Glue Boards and The Law!
Glue boards are sometimes viewed as a good bet, especially when rodents are bait shy or simply not feeding. Coming face to face with a screaming rat however is a sight to behold and it takes some gumption to go head to head and dispatch them humanely "by hand"!
Legally, glue boards need to be checked at least every 24 hours or 12 hours is the new best practice. This can make control tremendously expensive in situations where no rats are caught and glue boards remain in place for extended periods.
How Do Rats Get Into Your Kitchen?
If you are lucky it will be a single rat that has entered via an open door window or cat-flap etc. If you are unlucky they will be accessing your property through the fabric of the building, from faulty drains or even below floors through damaged air bricks and wall vents etc.

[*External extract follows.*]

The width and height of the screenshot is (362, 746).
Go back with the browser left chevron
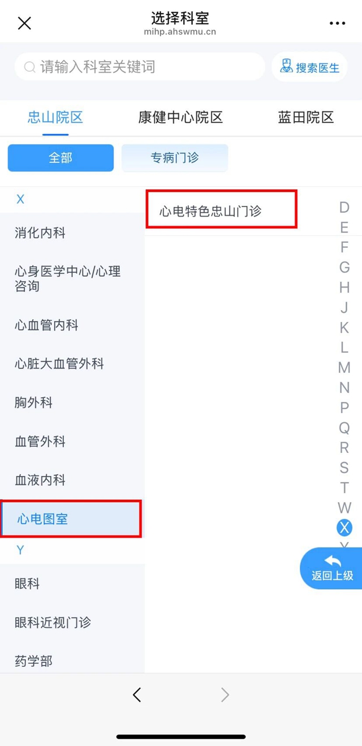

Occasionally they enter via the roof, especially in extended properties, where they commonly infest the voids above and below kitchens, leading to urine dripping from the ceiling and running down the walls or stinking faeces decaying under your floor - this might seem extreme but we are seeing it more and more.
The best defense is observation, elimination and proofing to completely and permanently solve the problem.
A professional pest control inspection should be your first course of action. This will arm you with the knowledge of what might realistically be occurring and allow you to make a more informed decision on the pros and cons of DIY as opposed to professional control.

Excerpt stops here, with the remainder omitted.